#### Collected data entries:
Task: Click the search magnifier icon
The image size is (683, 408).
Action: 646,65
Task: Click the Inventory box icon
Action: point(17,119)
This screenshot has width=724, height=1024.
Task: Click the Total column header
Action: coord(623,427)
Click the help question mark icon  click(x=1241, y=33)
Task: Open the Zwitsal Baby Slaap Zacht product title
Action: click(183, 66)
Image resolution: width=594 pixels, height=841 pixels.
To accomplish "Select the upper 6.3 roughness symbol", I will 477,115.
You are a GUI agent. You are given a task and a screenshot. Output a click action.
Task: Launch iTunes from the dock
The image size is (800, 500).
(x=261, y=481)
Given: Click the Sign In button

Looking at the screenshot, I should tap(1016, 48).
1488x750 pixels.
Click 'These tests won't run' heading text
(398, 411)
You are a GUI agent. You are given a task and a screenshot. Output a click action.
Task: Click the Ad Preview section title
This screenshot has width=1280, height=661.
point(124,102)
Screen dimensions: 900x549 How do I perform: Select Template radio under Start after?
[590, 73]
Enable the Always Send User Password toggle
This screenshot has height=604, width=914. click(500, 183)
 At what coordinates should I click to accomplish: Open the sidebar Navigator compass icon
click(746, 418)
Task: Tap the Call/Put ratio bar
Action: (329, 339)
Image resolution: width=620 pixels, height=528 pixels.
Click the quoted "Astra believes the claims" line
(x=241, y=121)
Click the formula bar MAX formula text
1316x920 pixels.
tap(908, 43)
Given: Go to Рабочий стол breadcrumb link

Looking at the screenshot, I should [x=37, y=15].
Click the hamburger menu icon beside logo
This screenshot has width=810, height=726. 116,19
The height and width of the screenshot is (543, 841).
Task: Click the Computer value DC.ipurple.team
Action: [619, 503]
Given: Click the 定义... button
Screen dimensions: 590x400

#### Work instructions:
Would you please reproduce the records above exactly, only from their first line through the line holding "Image resolution: width=594", with both ends included?

#### Exercise response:
Task: Click the search magnifier icon
The image size is (683, 408).
Action: 646,65
Task: Click the Inventory box icon
Action: point(17,119)
This screenshot has width=724, height=1024.
Task: Click the Total column header
Action: coord(623,427)
Click the help question mark icon  click(x=1241, y=33)
Task: Open the Zwitsal Baby Slaap Zacht product title
Action: click(183, 66)
Image resolution: width=594 pixels, height=841 pixels.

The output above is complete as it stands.